- Fransfontein Location in Namibia
- Coordinates: 20°13′S 15°1′E﻿ / ﻿20.217°S 15.017°E
- Country: Namibia
- Region: Kunene Region
- Constituency: Khorixas

Population (2011)
- • Total: 533
- Time zone: UTC+2 (CAT)
- Climate: BWh

= Fransfontein =

Settlement in Kunene Region, Namibia

Fransfontein (Frans' spring) is a settlement in the Kunene Region of Namibia. It had 533 inhabitants in 2011. In 2007 Fransfontein was proclaimed a settlement with an area of 244 ha.

Fransfontein belongs to the Khorixas electoral constituency. It is the hometown of former Deputy-Prime Minister of Namibia Libertina Amathila.

==History==
The settlement is named after Frans Fredrick of the ǁKhauǀgoan (Swartbooi Nama) who was on an exploration mission to find suitable land to settle. He found the spring which is still the main water supply of the village today.

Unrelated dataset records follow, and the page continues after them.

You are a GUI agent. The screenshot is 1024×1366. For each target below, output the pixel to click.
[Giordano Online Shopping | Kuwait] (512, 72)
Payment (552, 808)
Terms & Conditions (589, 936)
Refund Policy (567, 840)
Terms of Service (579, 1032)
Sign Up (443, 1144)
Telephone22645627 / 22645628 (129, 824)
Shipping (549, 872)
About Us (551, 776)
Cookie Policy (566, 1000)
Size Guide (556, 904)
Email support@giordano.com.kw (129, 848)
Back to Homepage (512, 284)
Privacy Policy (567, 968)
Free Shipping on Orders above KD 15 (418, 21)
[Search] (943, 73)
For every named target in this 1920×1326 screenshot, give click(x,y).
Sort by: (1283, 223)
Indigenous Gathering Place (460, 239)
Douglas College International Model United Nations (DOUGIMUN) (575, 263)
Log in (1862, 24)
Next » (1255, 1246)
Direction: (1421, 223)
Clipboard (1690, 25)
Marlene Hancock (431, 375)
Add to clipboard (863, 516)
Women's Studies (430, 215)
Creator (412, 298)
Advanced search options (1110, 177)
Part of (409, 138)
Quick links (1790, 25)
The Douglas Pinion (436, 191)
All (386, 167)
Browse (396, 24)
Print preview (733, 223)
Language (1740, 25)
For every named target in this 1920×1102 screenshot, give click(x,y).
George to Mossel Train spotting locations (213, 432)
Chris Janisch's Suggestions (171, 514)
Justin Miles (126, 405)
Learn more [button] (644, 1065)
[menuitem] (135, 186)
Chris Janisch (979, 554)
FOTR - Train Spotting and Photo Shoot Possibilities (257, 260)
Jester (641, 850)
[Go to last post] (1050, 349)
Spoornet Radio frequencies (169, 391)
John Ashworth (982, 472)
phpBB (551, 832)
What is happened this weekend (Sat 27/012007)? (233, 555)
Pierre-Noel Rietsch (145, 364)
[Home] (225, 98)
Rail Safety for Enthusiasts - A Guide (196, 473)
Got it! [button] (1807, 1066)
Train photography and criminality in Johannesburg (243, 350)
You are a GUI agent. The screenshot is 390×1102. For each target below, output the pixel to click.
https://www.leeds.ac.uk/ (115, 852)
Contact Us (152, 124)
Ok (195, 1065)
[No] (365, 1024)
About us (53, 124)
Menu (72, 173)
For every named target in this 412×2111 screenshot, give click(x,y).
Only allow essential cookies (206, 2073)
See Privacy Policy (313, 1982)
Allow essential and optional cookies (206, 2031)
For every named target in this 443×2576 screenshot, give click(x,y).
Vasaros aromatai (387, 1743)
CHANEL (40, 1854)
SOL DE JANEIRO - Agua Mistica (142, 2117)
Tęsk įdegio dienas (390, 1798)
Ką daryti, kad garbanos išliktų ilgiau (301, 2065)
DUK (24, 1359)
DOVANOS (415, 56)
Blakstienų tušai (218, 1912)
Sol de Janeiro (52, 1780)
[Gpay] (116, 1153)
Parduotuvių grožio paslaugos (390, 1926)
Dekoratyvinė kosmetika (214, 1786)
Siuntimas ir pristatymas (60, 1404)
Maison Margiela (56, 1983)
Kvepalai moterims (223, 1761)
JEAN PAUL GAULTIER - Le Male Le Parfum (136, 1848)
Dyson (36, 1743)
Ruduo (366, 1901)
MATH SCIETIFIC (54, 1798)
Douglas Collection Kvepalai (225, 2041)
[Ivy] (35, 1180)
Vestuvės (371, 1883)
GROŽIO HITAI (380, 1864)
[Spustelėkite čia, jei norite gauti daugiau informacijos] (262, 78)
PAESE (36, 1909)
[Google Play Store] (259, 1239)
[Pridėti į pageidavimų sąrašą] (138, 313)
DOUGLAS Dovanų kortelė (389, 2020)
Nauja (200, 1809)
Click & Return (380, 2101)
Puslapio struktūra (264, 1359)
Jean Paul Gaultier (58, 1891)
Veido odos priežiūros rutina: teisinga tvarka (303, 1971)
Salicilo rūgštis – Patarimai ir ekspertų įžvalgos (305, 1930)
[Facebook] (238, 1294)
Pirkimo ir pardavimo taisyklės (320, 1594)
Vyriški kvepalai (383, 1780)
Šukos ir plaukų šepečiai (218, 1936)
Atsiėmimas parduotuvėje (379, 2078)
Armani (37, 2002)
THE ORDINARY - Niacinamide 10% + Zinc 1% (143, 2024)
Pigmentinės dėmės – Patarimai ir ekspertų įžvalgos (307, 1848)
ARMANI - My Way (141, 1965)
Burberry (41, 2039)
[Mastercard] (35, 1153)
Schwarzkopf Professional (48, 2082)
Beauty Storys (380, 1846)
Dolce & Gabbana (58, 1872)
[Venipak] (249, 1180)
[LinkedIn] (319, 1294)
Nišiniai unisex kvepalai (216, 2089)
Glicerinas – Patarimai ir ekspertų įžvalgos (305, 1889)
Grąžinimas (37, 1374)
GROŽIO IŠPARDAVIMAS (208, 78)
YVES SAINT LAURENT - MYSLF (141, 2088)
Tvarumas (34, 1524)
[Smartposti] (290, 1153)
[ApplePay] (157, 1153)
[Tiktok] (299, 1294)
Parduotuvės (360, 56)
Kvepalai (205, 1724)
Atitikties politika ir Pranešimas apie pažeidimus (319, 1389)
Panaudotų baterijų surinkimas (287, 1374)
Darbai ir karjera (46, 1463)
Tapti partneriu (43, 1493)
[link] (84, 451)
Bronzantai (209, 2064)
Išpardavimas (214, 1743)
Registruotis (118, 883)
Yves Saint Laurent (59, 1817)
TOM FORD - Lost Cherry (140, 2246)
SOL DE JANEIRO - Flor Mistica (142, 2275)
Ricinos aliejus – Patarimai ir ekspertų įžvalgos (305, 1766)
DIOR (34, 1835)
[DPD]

In 1880 people settled in this area. In 1891 a Rhenish mission station was founded. After the proclamations of land confiscation following the end of the Herero Wars in 1904, land in the area was set aside for the Swartbooi Nama clan. Fransfontein is still the main settlement of the clan and houses its current traditional leadership authority, the Swartbooi Traditional Authority.